From a Christian perspective, words are far more valuable than pictures. When God revealed Himself to His people, He did not do so through a movie, or a photograph, or a painting. He revealed Himself through words, and the Bible still guides and governs us today as the Word of God. It is not coincidental that God’s only son, the Lord Jesus Christ, is called The Word in Scripture. Our God is a speaking God, and He has communicated to us through His Word incarnate and His words in scripture.

The impact of this truth cannot be overstated. Americans live today in a constitutional republic because of the centrality of words in the Christian faith.

In most systems in world history, people were ruled by more powerful people. These rulers governed by fiat, with the “law” issuing from their own whims. These systems—many of which still exist today—are Rex Lex systems, meaning that the law is under the sovereign king. In such systems, the monarch (or dictator) is the law, for all intents and purposes.

But as the Bible gained influence in the Western world, particularly after the Reformation (when for the first time, common people were able to read the Bible for themselves), an understanding of Lex Rex began to grow—the notion that the king is under the law, and that the law governs the people and the leaders. This freedom-giving distinction was crucial. Because of this distinctly Protestant, Biblical understanding, people would be governed by laws rather than by men. And this applied both to the civil and the ecclesiastical realms.

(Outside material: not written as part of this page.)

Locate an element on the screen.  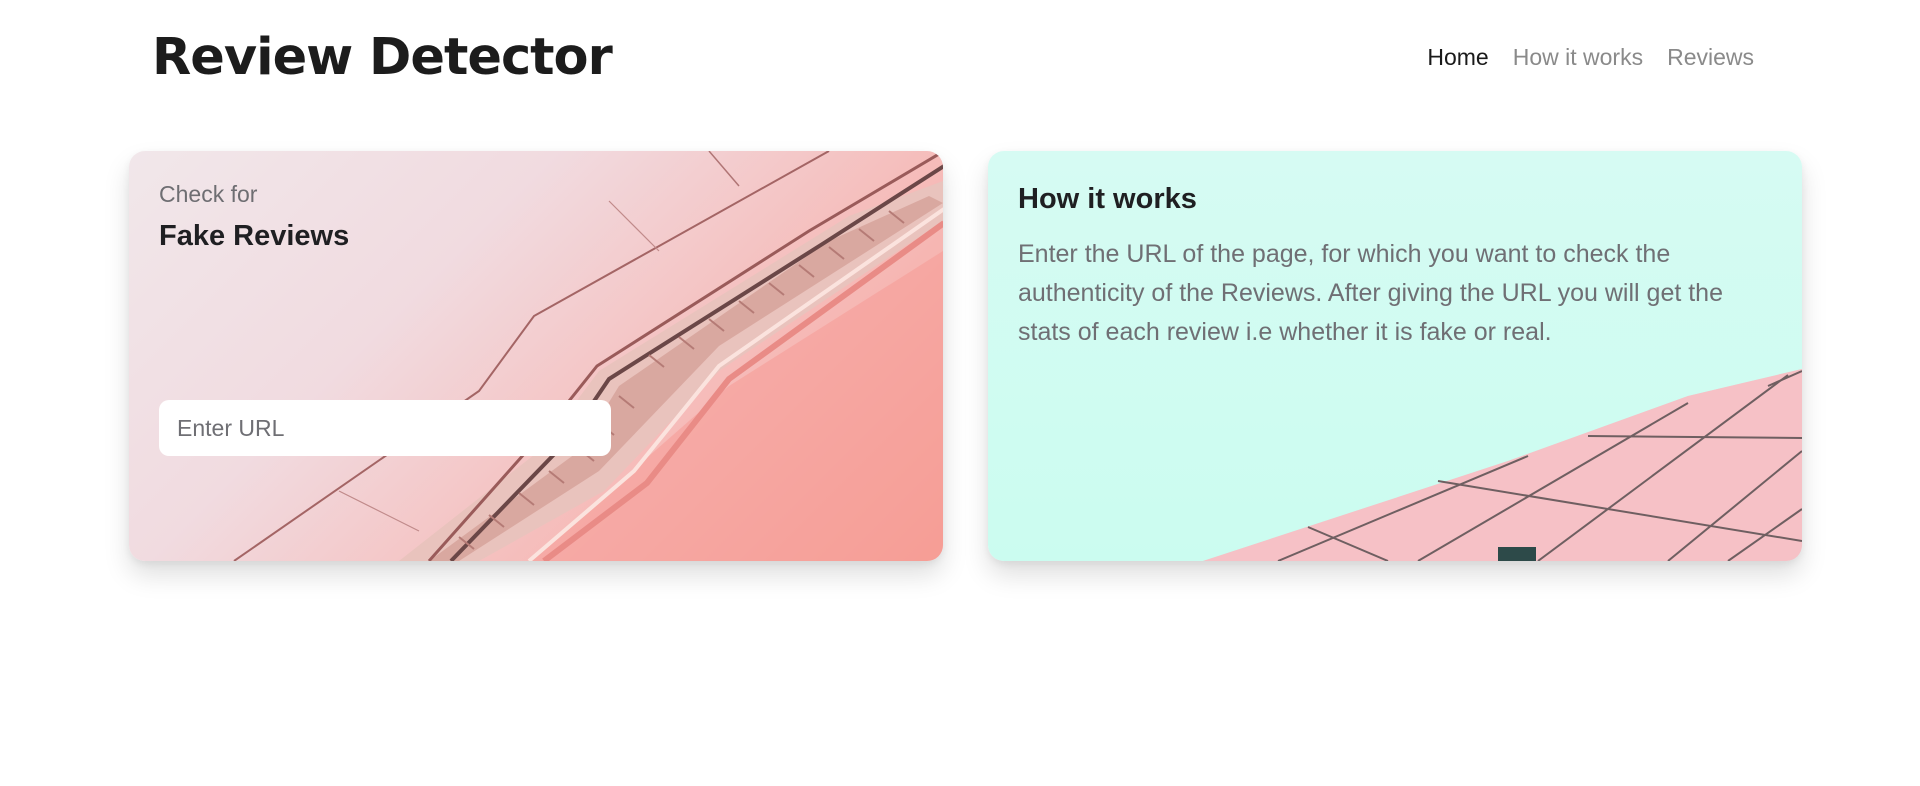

Words—of law and Scripture—would have primacy over leaders.

The first modern constitution, the Fundamental Orders of Connecticut (1639), was written in line with these principles, ushering in a great era of constitution-writing in the New World, (which ultimately led to the United States Constitution in 1787). It states:

“For as much as it hath pleased Almighty God by the wise disposition of his divine providence so to order and dispose of things . . . we [the inhabitants of Connecticut] . . . well knowing where a people are gathered together the word of God requires that to maintain the peace and union of such a people there should be an orderly and decent Government established according to God . . .”

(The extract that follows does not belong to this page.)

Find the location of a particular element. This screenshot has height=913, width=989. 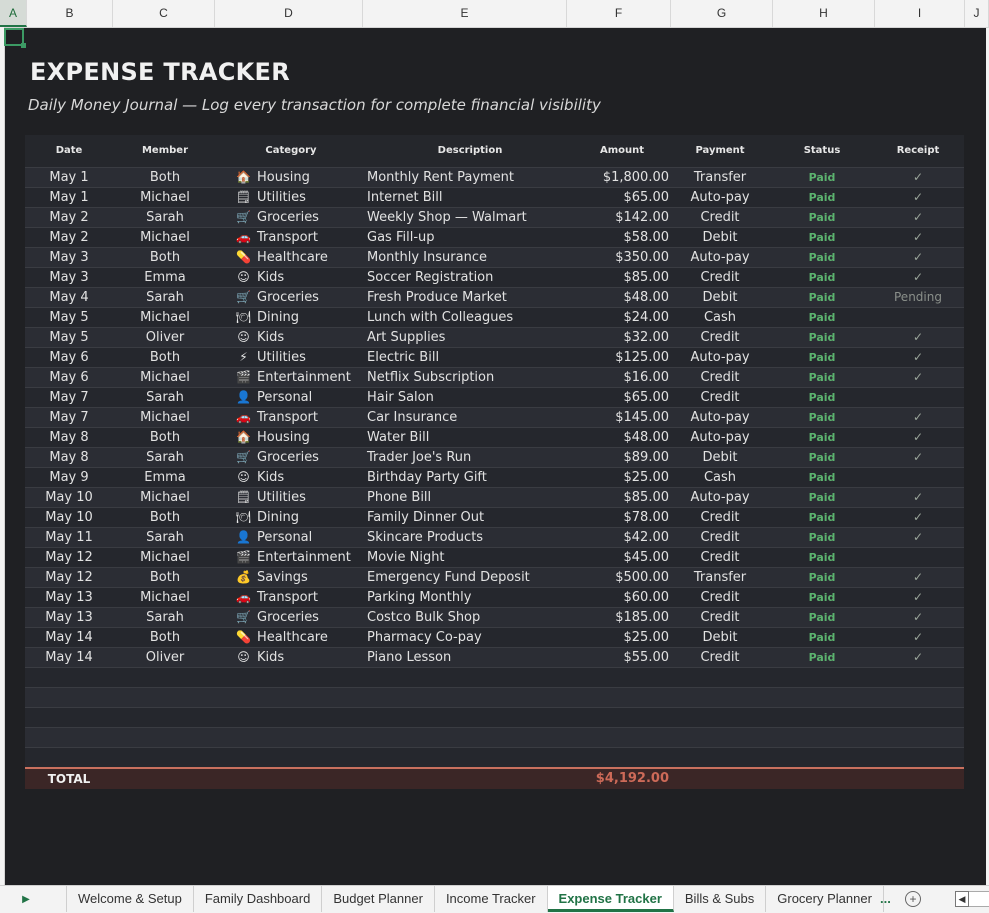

By means of such a written law, based on principles drawn from Scripture, the people could know for themselves what was required and what was forbidden, and could appeal to the objective law when unjustly treated by their leaders. This law stood outside the moods and whims of individuals, providing anchored security for the people against a tyrannical government. This concept was carried forward from the Fundamental Orders through all of the state constitutions in the American colonies and ultimately was imbued in the U.S. Constitution.

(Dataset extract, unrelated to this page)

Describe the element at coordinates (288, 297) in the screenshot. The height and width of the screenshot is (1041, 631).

Unfortunately, today, in a society that eschews words in favor of ephemeral images and prefers strong personalities over the rule of law, the freedoms granted by a Biblical framework for government are vanishing. Nine unelected judges on the Supreme Court simply wave away the words of the Constitution and substitute their own policy preferences. The executive branch imposes laws of its own making, limiting Second Amendment freedoms and imposing aspects of the president’s health care plan at will. 

The feelings and whims of fickle human nature have superseded the words of the law and the Bible, and we are all paying a price in lost liberty. It has never been more important for the Christian church to assert the primacy of written words—the Word of God and the words of laws. Our freedom depends on it.